Metastatic renal cell carcinoma treated with pazopanib after progression on other targeted agents: A single-institution experience.

Abstract

351 Background: Pazopanib, a multityrosine kinase inhibitor (TKI), prolongs PFS compared to placebo in treatment-naive and cytokine refractory metastatic renal cell carcinoma (mRCC). No data has been reported about pazopanib salvage therapy after treatment with other targeted agents. Methods: We retrospectively reviewed the records of 88 consecutive patients (pts) with mRCC (median age 62.7, M:F 63/25, 84% clear cell) who received salvage pazopanib between 11/09-8/10. All pts failed previous treatment with one or more targeted agents (median number of prior targeted agents was 2, range 1-5; median time on previous treatments was 632 days). 78% of pts had progressed on sunitinib, 40% on sorafenib, 20% on temsirolimus, 51% on everolimus, and 26% on bevacizumab. 26% received previous chemotherapy and 16% received previous cytokines in addition to targeted therapies. 58% failed both TKI/VEGF inhibitors and mTOR inhibitors. 57% had intermediate-risk disease and 43% had poor-risk disease by MSKCC criteria.
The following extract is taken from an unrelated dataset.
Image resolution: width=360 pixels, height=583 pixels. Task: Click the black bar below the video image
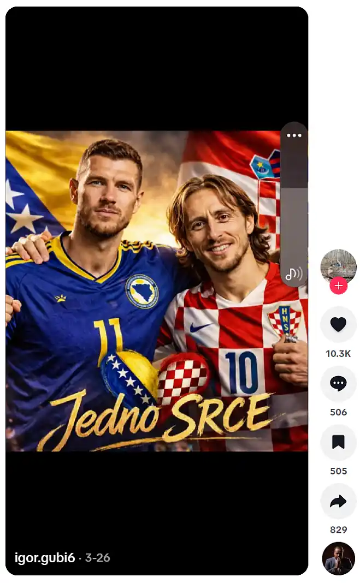coord(157,498)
All pts had follow-up at least every 3 months after initiating pazopanib. Results: Median time to last follow-up was 114 days (range 30-278 days). 42% continued pazopanib at last follow- up. 25% had partial response (PR) by treating physician assessment. 50% failing 1-2 previous targeted therapies remained on pazopanib at last follow-up, compared to 27% of those failing more than 2 targeted therapies (p=0.04). 56% of pts with intermediate-risk disease by MSKCC criteria continued pazopanib at follow-up compared to 27% with poor-risk disease (p=0.002). 42% of those failing 1 prior targeted therapy achieved PR compared to 18% failing >1 prior targeted therapy (p=0.02). 35% discontinued pazopanib due to progressive disease (PD) (median time to PD 71 days, range 36-198 days), 10% discontinued due to adverse drug events, and 10% died of PD on treatment. There were no treatment related deaths. Conclusions: In this retrospective study, pazopanib demonstrated clinically relevant activity in mRCC following PD with other targeted therapies. Mature survival data will be provided with final presentation. No significant financial relationships to disclose.